Valencia
Alicante
«Alicante tiene el famoso castillo de Santa Bárbara sobre el monte.»Alicante ha il famoso castello di Santa Bárbara sul monte.

Alicante è il capoluogo della sua provincia e uno dei porti principali della costa mediterranea, chiusa alle spalle dal monte Benacantil. Sulla cima di quella roccia sta il castello di Santa Bárbara, mentre in basso la città si distende fra il porto, la passeggiata dell'Explanada e i quartieri cresciuti attorno alla spiaggia del Postiguet.
Lo sapevi
Sei milioni di tessere per un'onda.
Il celebre pavimento a onde della Explanada de España è composto da oltre sei milioni di tessere di marmo bicolore.
Come si parla a Alicante
Castigliano e valenciano convivono nella provincia, ma in città il castigliano è molto presente. «Bona vesprada» e «esmorzar» sono parole valenciane che compaiono comunque nella vita pubblica e nei comuni dell'area.
xe
Interiezione che può esprimere sorpresa, entusiasmo, allegria o irritazione.
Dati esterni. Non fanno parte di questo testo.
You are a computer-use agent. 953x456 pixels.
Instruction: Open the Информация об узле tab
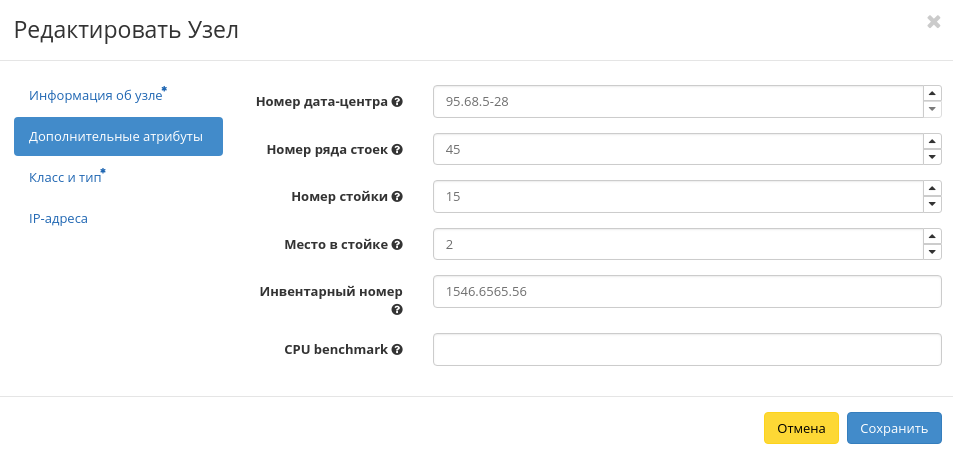(x=96, y=96)
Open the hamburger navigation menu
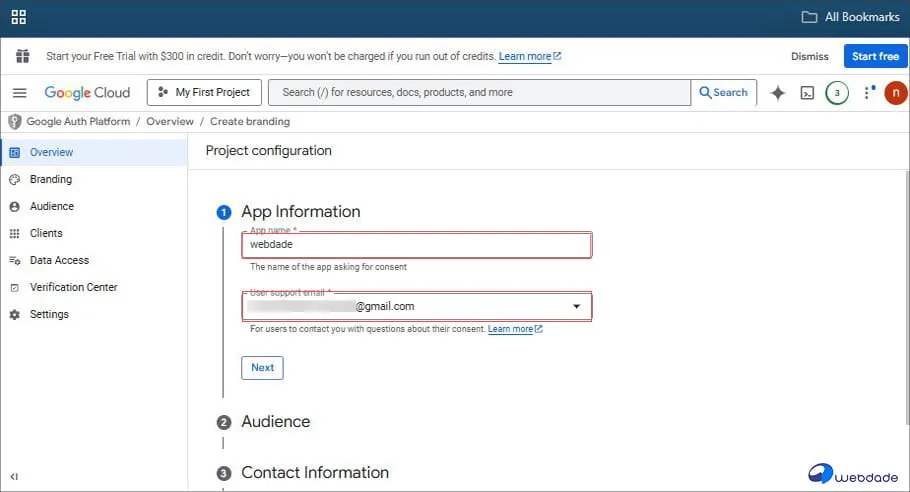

Usata come esclamazione autonoma o per richiamare l'attenzione, con valore determinato dal tono e dalla situazione.
La vita di tutti i giorni a Alicante

Le «hogueras» di giugno
La notte di San Giovanni si bruciano in strada le figure di cartone costruite nei mesi prima, e la città resta sveglia fino all'alba. Ogni quartiere ha la sua, e chi la costruisce lo fa da un anno.
«¿Vas a ver la cremà?» — Ci vai a vedere la cremà?

Il «paseo» sull'Explanada
La passeggiata di marmo davanti al porto è il punto in cui la città si incontra: si cammina avanti e indietro sotto le palme, la sera, senza andare da nessuna parte. Il chiosco della musica suona ancora d'estate.
«Damos una vuelta por la Explanada.» — Facciamo un giro sull'Explanada.

La spiaggia è in centro
Il Postiguet è a cinque minuti a piedi dalla piazza principale, sotto il castello. Ci si va con l'asciugamano dopo il lavoro e si torna a casa a piedi, senza prendere niente.
«Me voy al Postiguet un rato.» — Vado un po' al Postiguet.
Cosa si mangia a Alicante

Arroz a banda
Riso cotto nel brodo di pesce di roccia, servito da solo e giallo; il pesce arriva a parte, «a banda», con l'alioli.

Coca amb tonyina
Focaccia sottile ripiena di tonno, pinoli, uvetta e pomodoro, cotta in forno e tagliata a quadri. Si mangia con le mani, tiepida.

Salazones
Pesce salato e seccato: «mojama» di tonno, «hueva» di muggine, «bonito». Si taglia sottile e si mangia con mandorle e olio.

Turrón de Alicante
Torrone duro di mandorle e miele, in tavolette che si spezzano; quello di Jijona invece è morbido e macinato. Si fa a pochi chilometri da qui.
Le feste di Alicante

Hogueras de San Juan
dal 20 al 24 giugno
Ogni quartiere costruisce la sua «hoguera» di cartapesta e la notte di San Juan le bruciano tutte insieme, poi si scende in spiaggia.
Cosa vedere a Alicante

Castillo de Santa Bárbara
Fortezza sulla cima del monte Benacantil, a 166 metri sopra il mare, di origine islamica e ampliata nel Cinquecento. Ci si sale con un ascensore scavato dentro alla roccia.

Explanada de España
Passeggiata lungo il porto pavimentata con sei milioni e mezzo di tessere di marmo rosso, nero e avorio, disposte a onda.

Santa Cruz
Il quartiere sotto al castello: case bianche piccolissime, scale al posto delle strade, vasi di fiori attaccati ai muri.

MARQ
Il Museo Archeologico Provinciale, in un ex ospedale, premiato come miglior museo europeo nel 2004: le sale sono ricostruzioni di scavi, non vetrine.
Da dove viene Alicante
La città della luce
III sec. a.C.
Akra Leuké
I cartaginesi fondano un insediamento sul monte: il nome vuol dire «rocca bianca».
I sec.
Lucentum
Municipio romano ai piedi del monte, sulla via costiera.
VIII–XIII sec.
Laqant
Città musulmana attorno alla fortezza sulla rocca.
1296
La conquista
Giacomo II la annette al regno di Valencia, dopo mezzo secolo castigliano.